_Problems to solve_.
1. According to the heat pump passage, how much in grants did the Department of Energy announce on Friday?
2. Repeat everything in the heat pump passage from "When Russia invaded" down to "of heat pumps.", word for word.
:: Page text ::
When Russia invaded Ukraine in February 2022, American environmentalist and writer Bill McKibben pitched an idea to sap Russia’s power by drying up the market for its oil and gas. Heat Pumps for Peace and Freedom, he named the proposal, which called on President Biden to use his wartime emergency powers to ramp up manufacturing of electric heating appliances so that households could replace their fossil fuel-based furnaces.
Remarkably, Biden obliged. Just a few months later, he authorized the use of the Defense Production Act to expand American manufacturing of electric heat pumps, deeming them essential to national security. Now, a year and a half later, money is finally going out the door. On Friday, the Department of Energy announced $169 million in grants for nine companies that will invest in projects to boost domestic production of heat pumps.
“More than 40% of all U.S. [energy] consumption comes from homes, offices, schools, other buildings,” said Department of Energy Secretary Jennifer Granholm during a virtual event promoting the projects on Friday. “The problem is that we rely heavily on other countries for the oil and gas that heat and cool these buildings, and transitioning to American-made heat pumps makes us more secure.”
:::
:: Dataset records ::
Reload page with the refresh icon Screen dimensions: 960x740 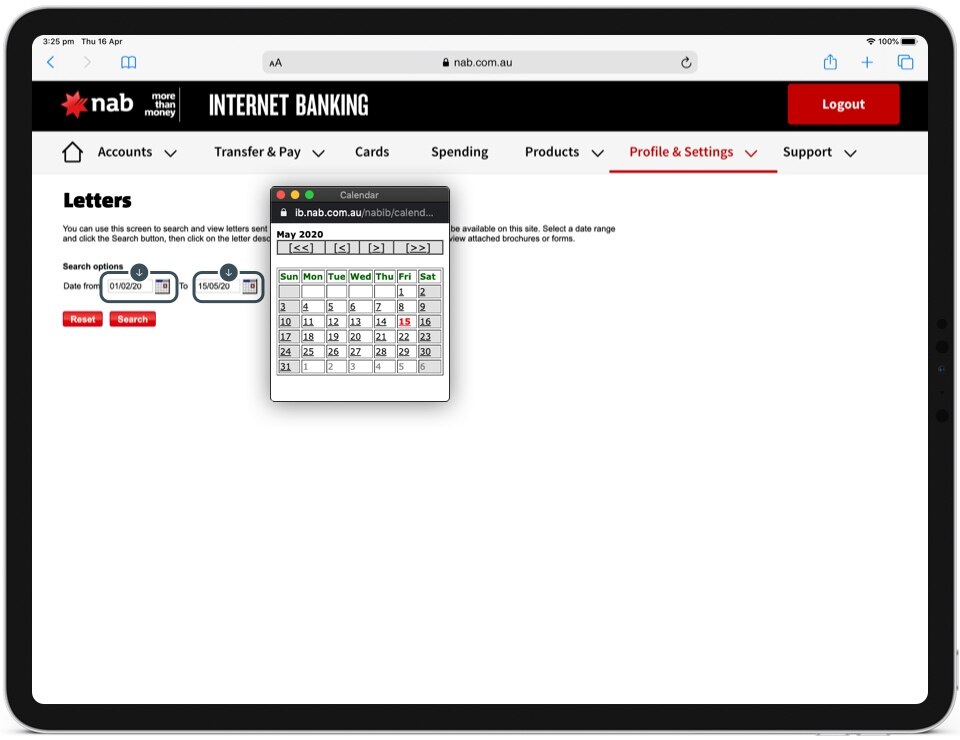coord(686,62)
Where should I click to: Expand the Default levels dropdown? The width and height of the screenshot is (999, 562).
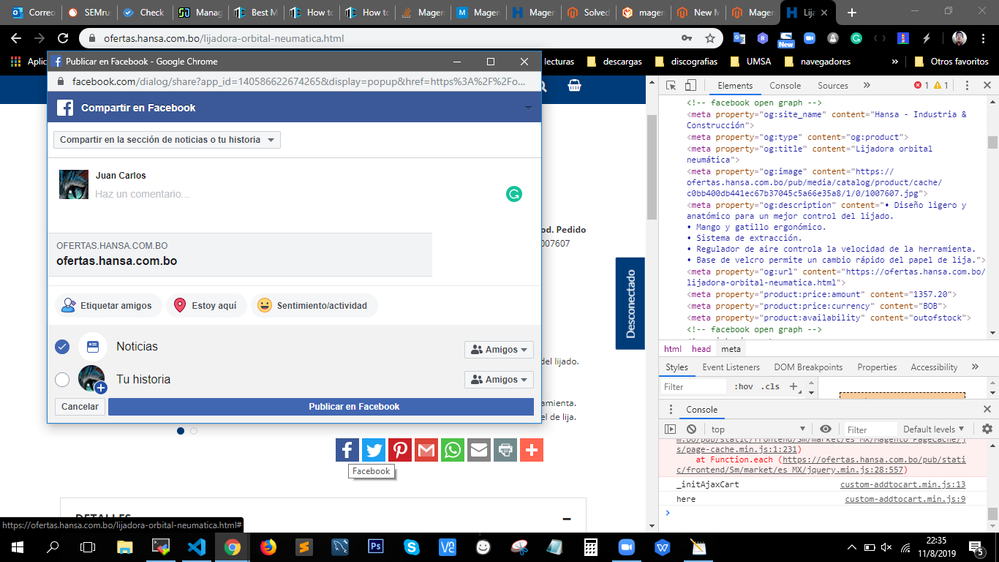pyautogui.click(x=935, y=429)
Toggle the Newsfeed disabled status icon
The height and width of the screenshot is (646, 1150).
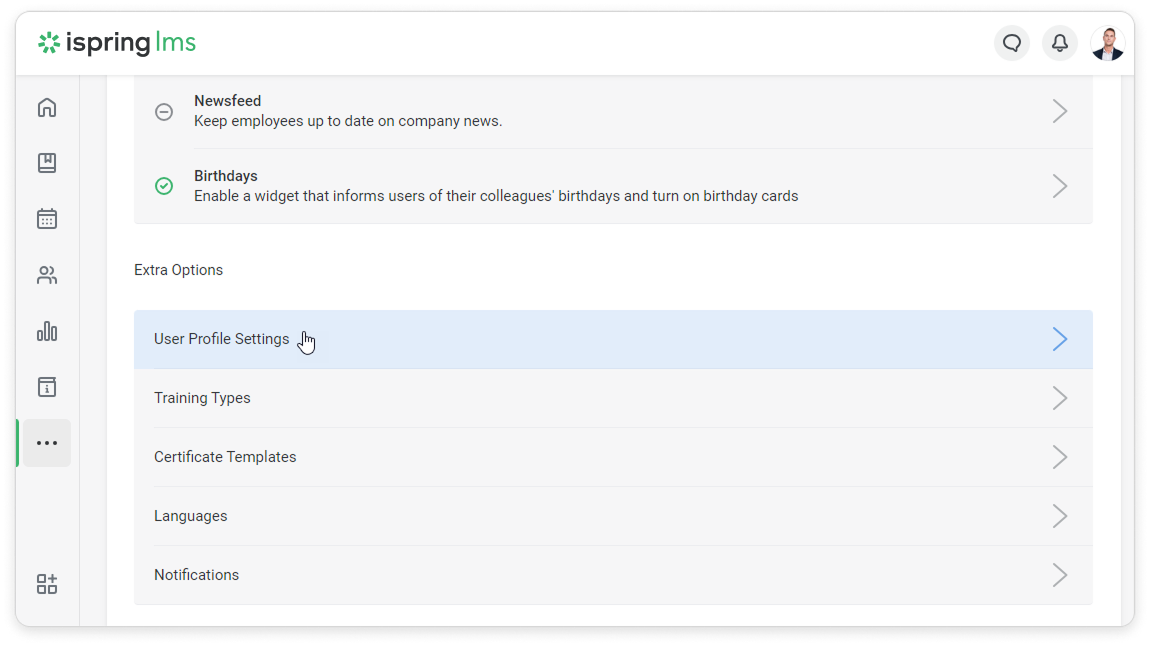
:::
_Solutions per task_.
1. $169 million, for nine companies.

2.
When Russia invaded Ukraine in February 2022, American environmentalist and writer Bill McKibben pitched an idea to sap Russia’s power by drying up the market for its oil and gas. Heat Pumps for Peace and Freedom, he named the proposal, which called on President Biden to use his wartime emergency powers to ramp up manufacturing of electric heating appliances so that households could replace their fossil fuel-based furnaces.
Remarkably, Biden obliged. Just a few months later, he authorized the use of the Defense Production Act to expand American manufacturing of electric heat pumps, deeming them essential to national security. Now, a year and a half later, money is finally going out the door. On Friday, the Department of Energy announced $169 million in grants for nine companies that will invest in projects to boost domestic production of heat pumps.